- [THE PROBLEM]:
Please copy the records below word for word, everything from the very start down to and including the line containing "pivot table settings is". Reproduce only those lines.

- [DATA FOR THIS TASK]:
::::

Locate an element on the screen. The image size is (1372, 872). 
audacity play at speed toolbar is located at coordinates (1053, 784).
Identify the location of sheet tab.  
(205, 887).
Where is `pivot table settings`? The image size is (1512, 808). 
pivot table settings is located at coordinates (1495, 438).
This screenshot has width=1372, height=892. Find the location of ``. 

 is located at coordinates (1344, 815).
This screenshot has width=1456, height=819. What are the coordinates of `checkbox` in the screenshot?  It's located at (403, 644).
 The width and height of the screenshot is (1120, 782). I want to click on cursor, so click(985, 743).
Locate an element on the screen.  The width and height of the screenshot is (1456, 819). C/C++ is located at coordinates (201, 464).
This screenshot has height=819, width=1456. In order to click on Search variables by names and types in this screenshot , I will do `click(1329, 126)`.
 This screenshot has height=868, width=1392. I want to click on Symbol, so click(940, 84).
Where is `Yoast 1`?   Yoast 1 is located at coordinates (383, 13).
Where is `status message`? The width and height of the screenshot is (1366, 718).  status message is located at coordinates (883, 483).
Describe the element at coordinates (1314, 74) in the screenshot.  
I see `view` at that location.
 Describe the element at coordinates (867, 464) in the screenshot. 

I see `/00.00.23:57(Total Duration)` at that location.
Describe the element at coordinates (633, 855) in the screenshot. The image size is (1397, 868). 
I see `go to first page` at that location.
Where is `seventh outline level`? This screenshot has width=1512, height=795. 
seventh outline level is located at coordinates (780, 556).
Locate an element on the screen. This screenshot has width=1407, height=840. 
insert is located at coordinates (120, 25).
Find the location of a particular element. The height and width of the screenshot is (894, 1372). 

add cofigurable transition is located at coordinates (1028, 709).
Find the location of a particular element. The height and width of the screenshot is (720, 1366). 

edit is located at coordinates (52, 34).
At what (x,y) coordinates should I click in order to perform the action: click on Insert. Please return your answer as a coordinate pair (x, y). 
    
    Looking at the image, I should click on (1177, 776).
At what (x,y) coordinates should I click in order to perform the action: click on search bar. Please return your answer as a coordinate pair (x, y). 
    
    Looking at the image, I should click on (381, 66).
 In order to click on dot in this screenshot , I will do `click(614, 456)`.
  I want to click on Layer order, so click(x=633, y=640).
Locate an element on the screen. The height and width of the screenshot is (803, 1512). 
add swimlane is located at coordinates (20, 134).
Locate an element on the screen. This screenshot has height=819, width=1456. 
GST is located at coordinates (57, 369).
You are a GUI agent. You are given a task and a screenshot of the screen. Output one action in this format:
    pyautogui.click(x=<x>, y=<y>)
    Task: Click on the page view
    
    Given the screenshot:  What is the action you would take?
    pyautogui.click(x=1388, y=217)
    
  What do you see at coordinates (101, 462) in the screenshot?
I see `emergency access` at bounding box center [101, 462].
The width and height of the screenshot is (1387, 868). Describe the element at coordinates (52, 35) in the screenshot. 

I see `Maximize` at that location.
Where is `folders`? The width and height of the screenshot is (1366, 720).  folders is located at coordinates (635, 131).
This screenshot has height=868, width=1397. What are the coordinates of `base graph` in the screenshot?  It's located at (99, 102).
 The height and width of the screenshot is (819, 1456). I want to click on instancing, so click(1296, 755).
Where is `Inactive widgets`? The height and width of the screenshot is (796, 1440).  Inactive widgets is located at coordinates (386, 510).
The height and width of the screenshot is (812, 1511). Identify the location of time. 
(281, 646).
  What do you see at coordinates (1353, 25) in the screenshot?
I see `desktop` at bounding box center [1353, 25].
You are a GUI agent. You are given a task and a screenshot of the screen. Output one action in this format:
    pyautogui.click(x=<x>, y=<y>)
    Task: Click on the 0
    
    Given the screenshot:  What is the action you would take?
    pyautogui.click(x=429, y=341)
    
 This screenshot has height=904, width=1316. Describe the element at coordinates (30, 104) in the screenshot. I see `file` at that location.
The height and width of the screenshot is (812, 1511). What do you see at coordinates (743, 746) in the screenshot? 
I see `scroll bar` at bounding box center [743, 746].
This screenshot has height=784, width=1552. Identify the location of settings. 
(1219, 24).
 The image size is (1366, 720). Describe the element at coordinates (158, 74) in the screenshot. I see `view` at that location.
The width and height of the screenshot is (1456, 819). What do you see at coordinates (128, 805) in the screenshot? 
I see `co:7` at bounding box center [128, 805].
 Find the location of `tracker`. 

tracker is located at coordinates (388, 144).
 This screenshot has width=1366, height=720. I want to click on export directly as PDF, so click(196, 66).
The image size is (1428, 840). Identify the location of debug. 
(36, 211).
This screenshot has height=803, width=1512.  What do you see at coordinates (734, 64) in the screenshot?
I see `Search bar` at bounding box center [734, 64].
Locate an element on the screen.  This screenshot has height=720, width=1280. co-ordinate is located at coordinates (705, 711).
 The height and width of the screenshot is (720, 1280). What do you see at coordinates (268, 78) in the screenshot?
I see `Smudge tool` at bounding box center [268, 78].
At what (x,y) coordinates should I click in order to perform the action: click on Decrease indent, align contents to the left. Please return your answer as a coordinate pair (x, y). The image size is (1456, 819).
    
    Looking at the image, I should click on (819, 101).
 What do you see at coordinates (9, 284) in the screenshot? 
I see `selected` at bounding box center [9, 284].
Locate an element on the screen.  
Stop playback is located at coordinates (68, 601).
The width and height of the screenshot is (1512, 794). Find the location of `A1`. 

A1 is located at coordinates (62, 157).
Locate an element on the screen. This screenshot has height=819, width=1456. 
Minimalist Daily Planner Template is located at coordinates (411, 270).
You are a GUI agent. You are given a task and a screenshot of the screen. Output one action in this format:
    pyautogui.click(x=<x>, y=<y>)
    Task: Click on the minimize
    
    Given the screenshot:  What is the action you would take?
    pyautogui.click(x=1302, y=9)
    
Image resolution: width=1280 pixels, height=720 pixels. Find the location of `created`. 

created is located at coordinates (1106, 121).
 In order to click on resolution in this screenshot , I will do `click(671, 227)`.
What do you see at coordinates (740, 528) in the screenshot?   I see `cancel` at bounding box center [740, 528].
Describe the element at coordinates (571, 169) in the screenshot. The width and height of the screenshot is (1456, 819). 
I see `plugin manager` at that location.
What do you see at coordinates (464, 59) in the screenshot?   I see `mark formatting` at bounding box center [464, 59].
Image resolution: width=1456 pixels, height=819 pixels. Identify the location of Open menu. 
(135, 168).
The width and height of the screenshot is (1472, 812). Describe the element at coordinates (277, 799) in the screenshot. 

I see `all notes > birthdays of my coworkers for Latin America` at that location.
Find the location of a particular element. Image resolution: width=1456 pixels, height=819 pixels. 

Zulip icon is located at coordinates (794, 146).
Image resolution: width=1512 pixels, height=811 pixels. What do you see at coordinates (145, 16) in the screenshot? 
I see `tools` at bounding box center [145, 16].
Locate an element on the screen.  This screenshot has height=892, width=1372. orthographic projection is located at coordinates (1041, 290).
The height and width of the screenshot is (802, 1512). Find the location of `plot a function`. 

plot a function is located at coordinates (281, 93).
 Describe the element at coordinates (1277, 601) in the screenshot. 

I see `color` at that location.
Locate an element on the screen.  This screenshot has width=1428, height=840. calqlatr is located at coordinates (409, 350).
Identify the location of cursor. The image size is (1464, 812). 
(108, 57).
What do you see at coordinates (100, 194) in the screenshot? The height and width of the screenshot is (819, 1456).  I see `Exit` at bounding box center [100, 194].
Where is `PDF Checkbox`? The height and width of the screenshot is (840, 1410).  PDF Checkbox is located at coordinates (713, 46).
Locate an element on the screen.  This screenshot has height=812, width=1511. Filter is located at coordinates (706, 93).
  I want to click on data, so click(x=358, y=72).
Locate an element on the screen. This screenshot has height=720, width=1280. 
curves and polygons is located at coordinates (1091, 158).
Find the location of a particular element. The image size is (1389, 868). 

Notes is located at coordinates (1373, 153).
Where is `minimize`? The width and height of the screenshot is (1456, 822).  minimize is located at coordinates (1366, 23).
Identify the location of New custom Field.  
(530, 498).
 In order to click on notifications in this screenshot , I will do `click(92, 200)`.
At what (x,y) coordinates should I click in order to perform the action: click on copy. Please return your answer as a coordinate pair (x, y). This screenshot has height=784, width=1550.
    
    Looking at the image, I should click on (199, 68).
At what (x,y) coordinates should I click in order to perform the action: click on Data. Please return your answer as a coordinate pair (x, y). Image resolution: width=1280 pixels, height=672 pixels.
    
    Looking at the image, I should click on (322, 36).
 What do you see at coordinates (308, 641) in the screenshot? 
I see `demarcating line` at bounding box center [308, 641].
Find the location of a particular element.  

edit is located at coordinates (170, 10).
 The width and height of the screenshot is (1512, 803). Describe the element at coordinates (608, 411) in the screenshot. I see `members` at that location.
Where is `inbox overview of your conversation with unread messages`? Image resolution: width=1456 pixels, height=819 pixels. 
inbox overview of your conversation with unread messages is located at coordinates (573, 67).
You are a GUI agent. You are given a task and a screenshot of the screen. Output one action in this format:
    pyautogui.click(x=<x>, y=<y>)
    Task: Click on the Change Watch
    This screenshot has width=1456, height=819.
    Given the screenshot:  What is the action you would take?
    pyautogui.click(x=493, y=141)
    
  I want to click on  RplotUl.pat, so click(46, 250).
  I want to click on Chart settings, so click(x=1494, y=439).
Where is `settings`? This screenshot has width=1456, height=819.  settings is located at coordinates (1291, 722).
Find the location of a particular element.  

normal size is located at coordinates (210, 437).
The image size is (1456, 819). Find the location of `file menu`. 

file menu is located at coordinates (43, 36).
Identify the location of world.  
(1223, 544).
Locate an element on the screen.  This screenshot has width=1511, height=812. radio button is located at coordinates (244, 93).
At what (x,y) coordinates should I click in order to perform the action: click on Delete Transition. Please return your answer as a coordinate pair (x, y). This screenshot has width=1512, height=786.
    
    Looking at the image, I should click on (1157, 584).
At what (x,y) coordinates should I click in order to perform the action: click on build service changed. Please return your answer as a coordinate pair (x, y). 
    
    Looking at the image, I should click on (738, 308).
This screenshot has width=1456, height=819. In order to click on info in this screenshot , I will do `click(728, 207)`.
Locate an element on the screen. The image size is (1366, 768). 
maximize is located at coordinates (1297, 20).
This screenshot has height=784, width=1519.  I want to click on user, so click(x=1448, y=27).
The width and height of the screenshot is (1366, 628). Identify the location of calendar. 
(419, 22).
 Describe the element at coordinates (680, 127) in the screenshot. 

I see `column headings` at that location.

::::

- [RIGHT ANSWER]:
Locate an element on the screen. The image size is (1372, 872). 
audacity play at speed toolbar is located at coordinates (1053, 784).
Identify the location of sheet tab.  
(205, 887).
Where is `pivot table settings`? The image size is (1512, 808). 
pivot table settings is located at coordinates (1495, 438).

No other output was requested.